Well, to be fair, does the sourced NYT article not say exactly what the quote indicates--specifically to the point of referencing the quote itself? Even the article's title says it is a, not the, Higgs boson that is found. Moreover, the article also says "it remains an "open question," CERN said in a statement, whether this is the Higgs boson that was expected in the original formulation, or possibly the lightest of several predicted in some theories that go beyond that model."
The physics involved is fascinating, although a true appreciation of what a Higgs Boson is would take years (i.e. most of a PhD).
The organisation of such a vast data-processing task has surely brought about many discoveries in "big-data" and parallel computing that are not directly related to the discoveries in physics. Much like the research into the magnets that power the accelerator has led to new MRI machines. To people who don't see the point in "science for science's sake", this is a massive spin-off of CERN that will hopefully greatly benefit the world.
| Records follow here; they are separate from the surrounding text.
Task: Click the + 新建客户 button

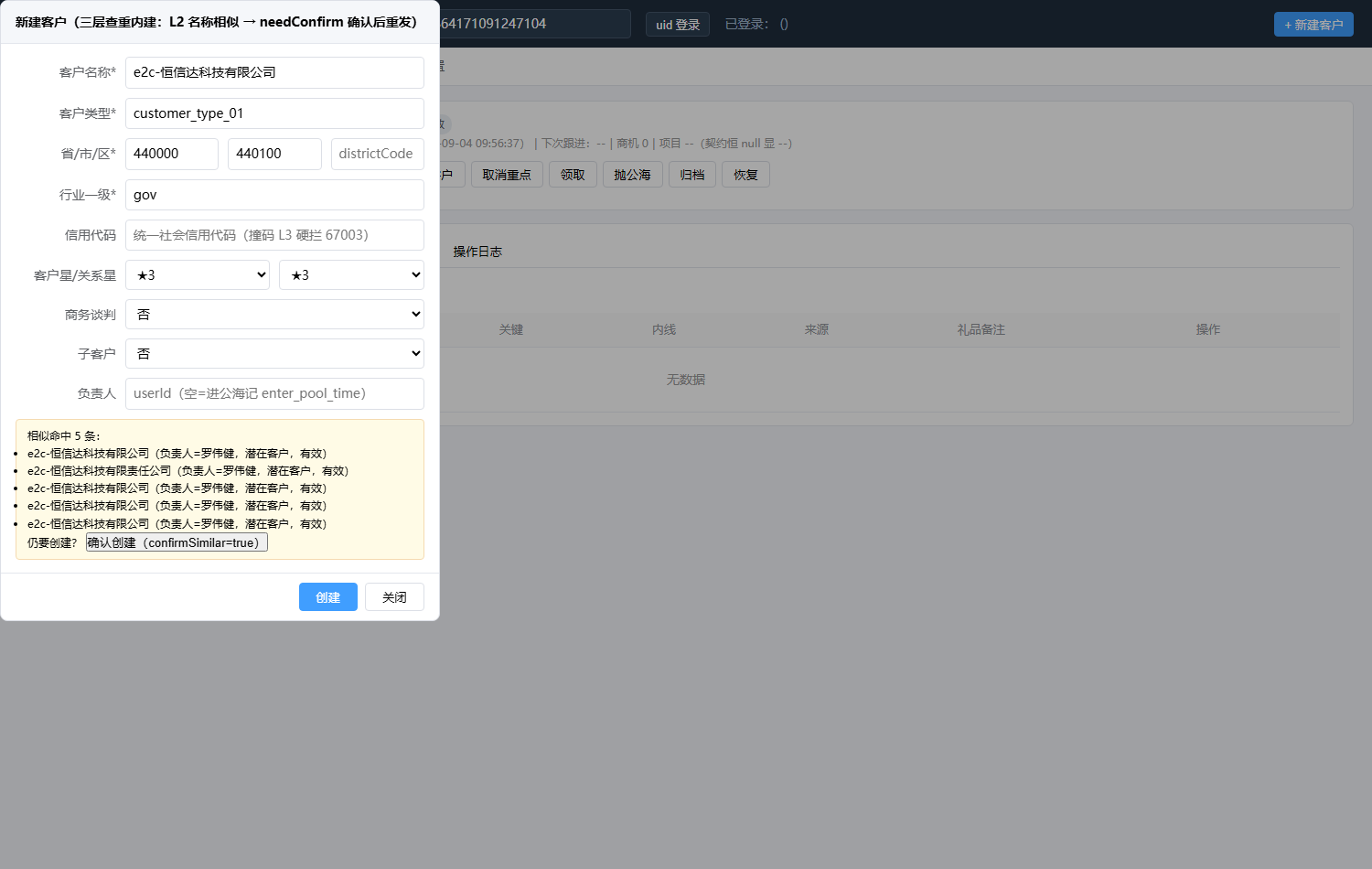Action: coord(1313,25)
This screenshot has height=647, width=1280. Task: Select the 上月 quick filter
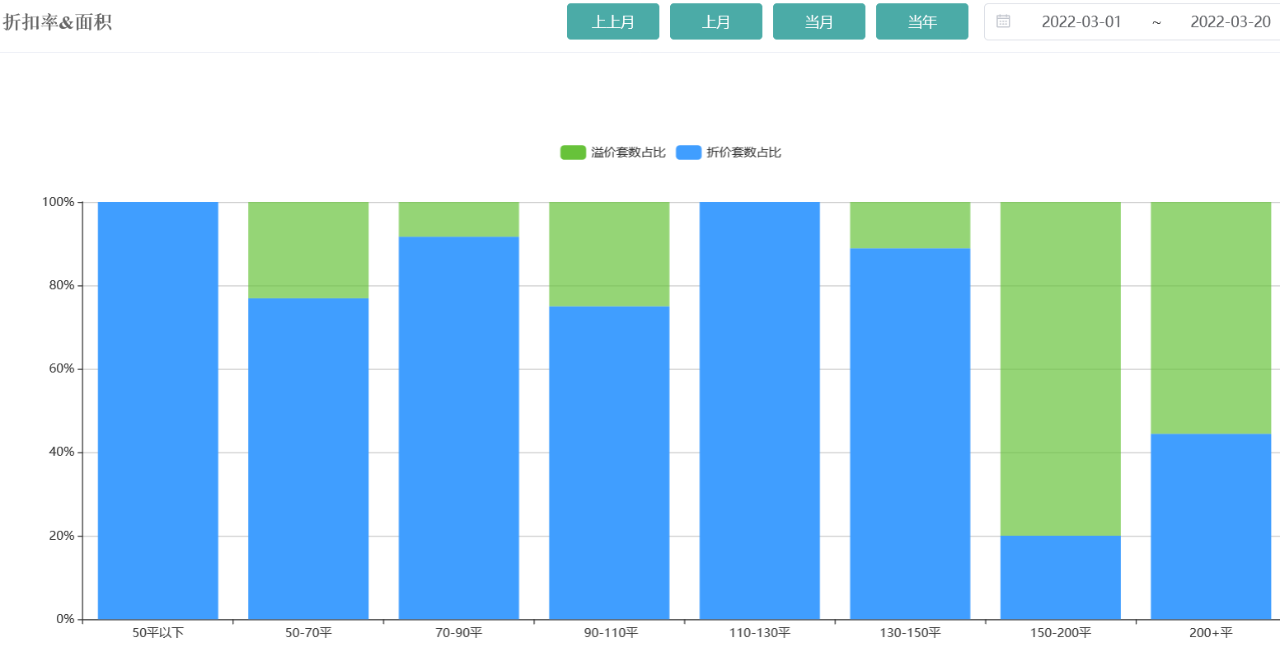coord(715,21)
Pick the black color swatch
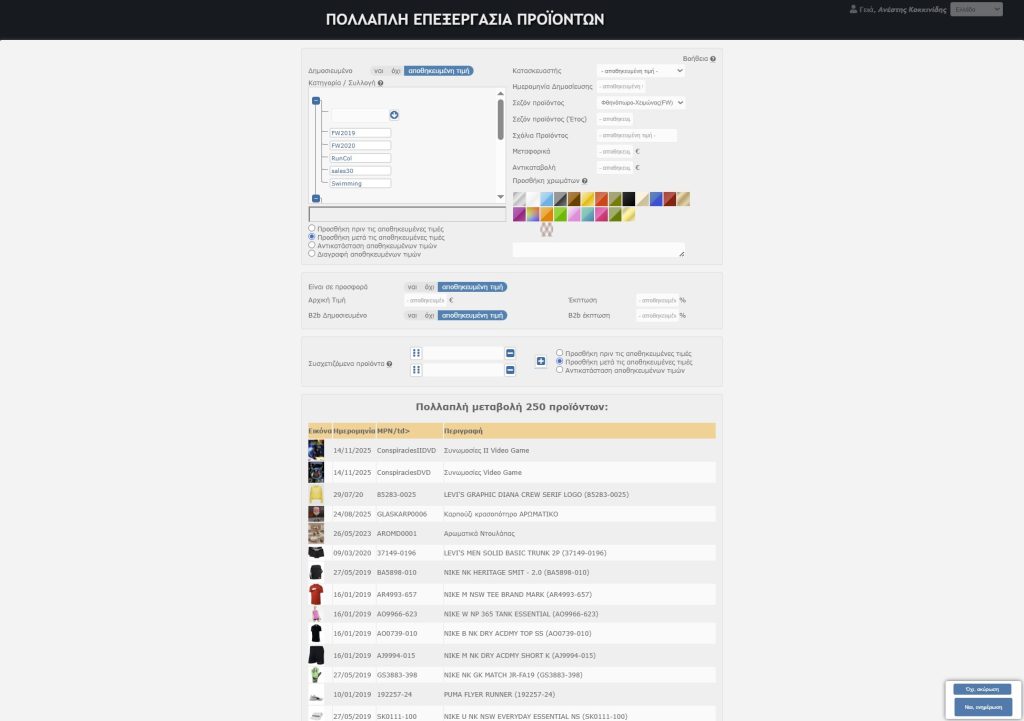The width and height of the screenshot is (1024, 721). [629, 199]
To those who forgot, the web as we know it was also pretty much invented at CERN [1] so anyone who is against "science for science's sake" is indeed missing a major point.
Part of me is rather skeptical that the giant mound of assumptions about hardware, software, and physics backing this discovery is correct. However, I have a lot more faith in them then I do in most human endeavors and I fundamentally don't understand what's going on. Which I find to be an odd feeling.
Are there any predictions for possible daily-life-affecting spin-offs from the new physics itself, rather than just from the engineering advances made in the search? Or do the energies involved preclude any direct practical uses?
Radio waves were described by their co-discoverer in 1888 as "an interesting laboratory experiment" with "no useful purpose" whatsoever. - Wikipedia entry for Higgs boson
A physicist friend of mine said, half jokingly, that with that much money poured into the project they had no other option but to find that damn boson.
It's actually very interesting to see how seriously confirmation bias taken by CERN/the collaborations. Not only do they carefully look at the properties of what they find to see if they found something else, but they also take into account other statistical details like the look-elsewhere effect [1].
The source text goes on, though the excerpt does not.